## Goal 1:
In the photography article, what anchors the image?
## Goal 2:
Please rewrite the photography article between "5 Reasons that" and "fine art image.", inclusive, substituting "caliber" for "quality".

I have 1 opening left for my Josuha Tree NP  wotkshop coming up on March 12-14 2010. The wildflowers should be great!      Please contact me at jack@jackgrahamphoto.com . Here is some information as well …JOSHUA TREE NP WORKSHOP OVERVIEW

I have 2 openings left for my Southwest Workshop  INCLUDING:  Slot Canyons, Lake Powell and Monument Valley  —April 15-18th 2010. PLease contact me if you are interested. Please contact me at jack@jackgrahamphoto.com . Here is some information as well…SW PHOTOWORKSHOP_2010




5 Reasons that IMAGES SUCCEED……… or don’t!

©Jack Graham all rights reserved

 In the many images I view, either online or in person, (and even my own), I see a very wide range in quality. In many cases the difference between a pretty successful images and a fine art photograph isn’t a whole lot. More often than not, the technique may be quite good but the non-technical aspects of making a successful photograph is lacking. One without the other is a prescription for failure. In photography where the rule of thirds, the zone system, and etc. must be applied, certain small fundamentals must be equally be present in our thoughts that go into making a fine art image.                                                        

Sometimes it is impossible, due to circumstances (lack of light, subject, clutter etc) to make a great photograph in a location you have already chosen. However when things do fall into place, take note of the following 4 considerations, and apply them they will make a difference.

(Not in any order of importance… the sum of all parts)

1)…..There is something we a look at and captures our interest. The subject is defined and isolated in our minds. Then,  cluttered foregrounds; distracting objects in the corners must be  identified and eliminated during  the compositional part of creating the image. Perhaps there is a tree or rock though an interesting addition to an image, but it’s in the wrong place. These objects should either be eliminated if possible, or if the can not, just pass on making the image. Sometimes these objects, if the can not be eliminated can be placed in the shadows. If however, these objects are pertinent to the image, as they often are (letting the viewer identify these rocks, trees as part of the location) by all means use them as long as they are located in the right areas of the image and do not distract from the subject.

 The seals swimming in the ocean may NOT be the subject of this image;    however they serve to add context and definition to the image itself.


                                A strong foreground anchors the image                             

 2)……Continuing that thought, when images become simple, uncomplicated, with little or no distractions, they often succeed. As photographers we need to constantly look around, move around, and get flat on the ground, in water at times if necessary  in order to be in just the right place, allowing us to attain the perfect image. Moving to just the correct spot to take the photograph is primary. Remember…..simple. …move around, work hard, think and evaluate your position before making the image.

## Information provided:
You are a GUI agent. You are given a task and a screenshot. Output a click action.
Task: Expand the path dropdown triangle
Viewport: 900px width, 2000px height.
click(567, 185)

## Task answer 1:
A strong foreground.

## Task answer 2:
5 Reasons that IMAGES SUCCEED……… or don’t!

©Jack Graham all rights reserved

 In the many images I view, either online or in person, (and even my own), I see a very wide range in caliber. In many cases the difference between a pretty successful images and a fine art photograph isn’t a whole lot. More often than not, the technique may be quite good but the non-technical aspects of making a successful photograph is lacking. One without the other is a prescription for failure. In photography where the rule of thirds, the zone system, and etc. must be applied, certain small fundamentals must be equally be present in our thoughts that go into making a fine art image.